Aim 1 of the proposed research will assess the ability of 2-year-old CI users, and their peers with normal acoustic hearing matched on chronological age or hearing experience, to resolve temporal cues within nonverbal auditory stimuli during an auditory visual habituation/recognition memory task.
Aim 2 will assess whether young CI users and their normal hearing peers can benefit from multimodal (auditory + visual) information during a spoken word recognition task. Children will participate in a """"""""looking-while-listening"""""""" task that will measure how quickly and how accurately they can recognize a known object after hearing, or hearing and seeing, its spoken label. Finally, statistical analyses will be used to determine if children who are better able to temporally process nonverbal auditory stimuli are better performers on the spoken word recognition task or if visual cues are necessary to improve language processing.
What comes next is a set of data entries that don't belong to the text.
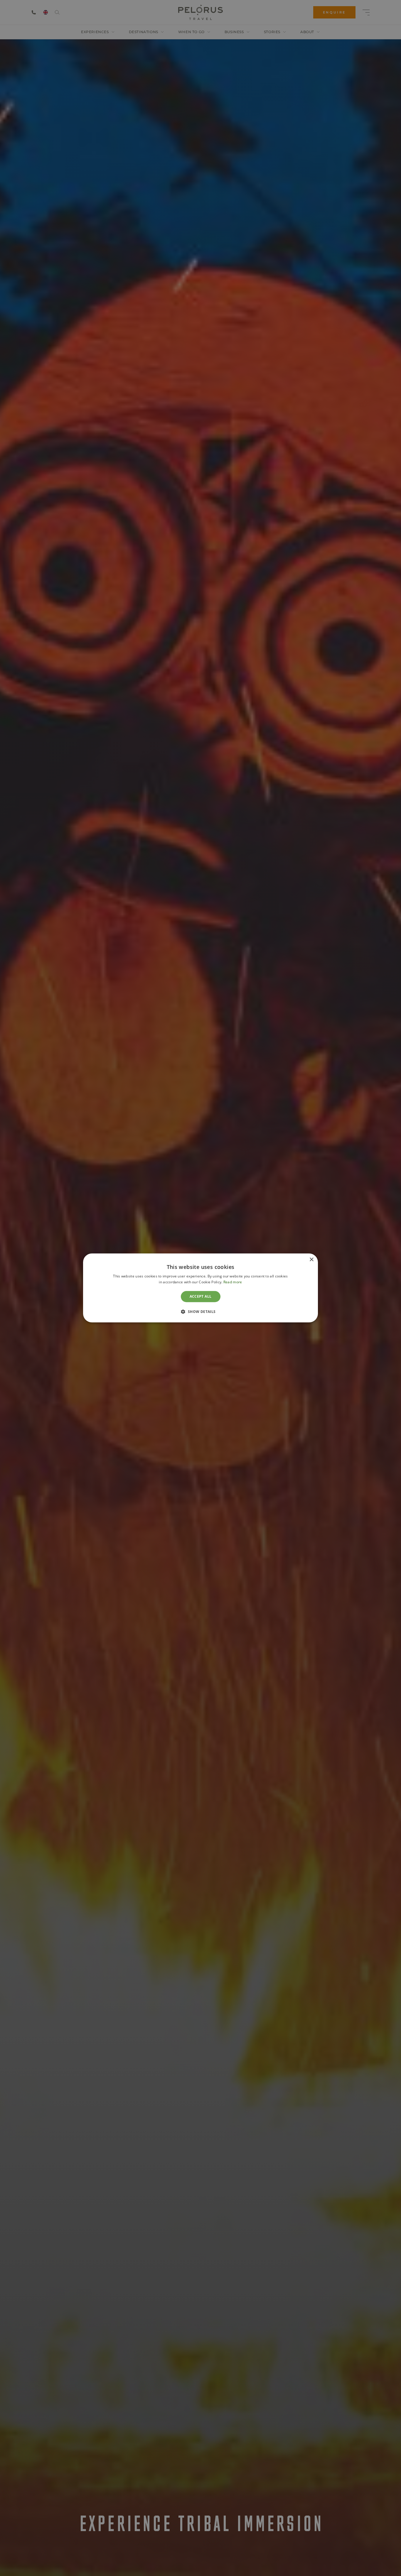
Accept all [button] (201, 1296)
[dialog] (200, 1287)
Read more (232, 1282)
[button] (200, 1311)
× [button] (311, 1259)
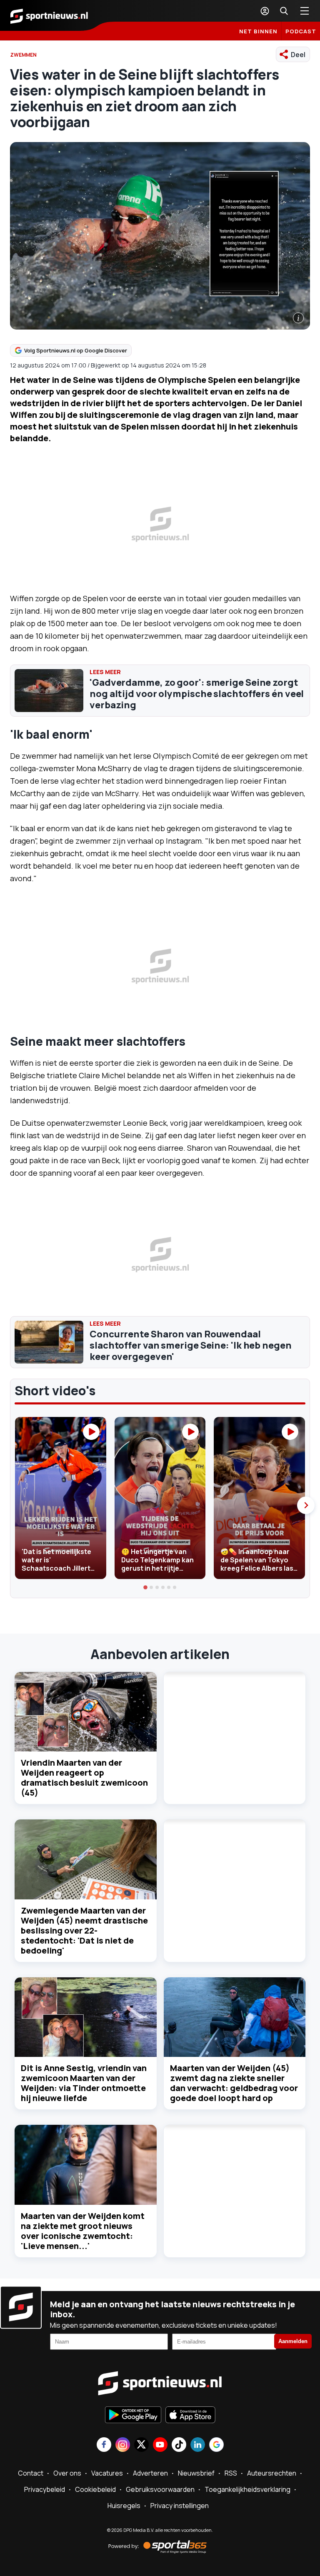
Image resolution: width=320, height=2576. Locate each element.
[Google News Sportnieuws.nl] (216, 2445)
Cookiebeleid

In light of the variable outcomes that are currently achieved by deaf children who use cochlear implants, it would be beneficial if families and professionals working with these children knew what factors contribute to long-term success. The current application addresses this issue. Understanding how young children with cochlear implants acquire and process spoken language is a public health issue since this knowledge can shape intervention and educational efforts.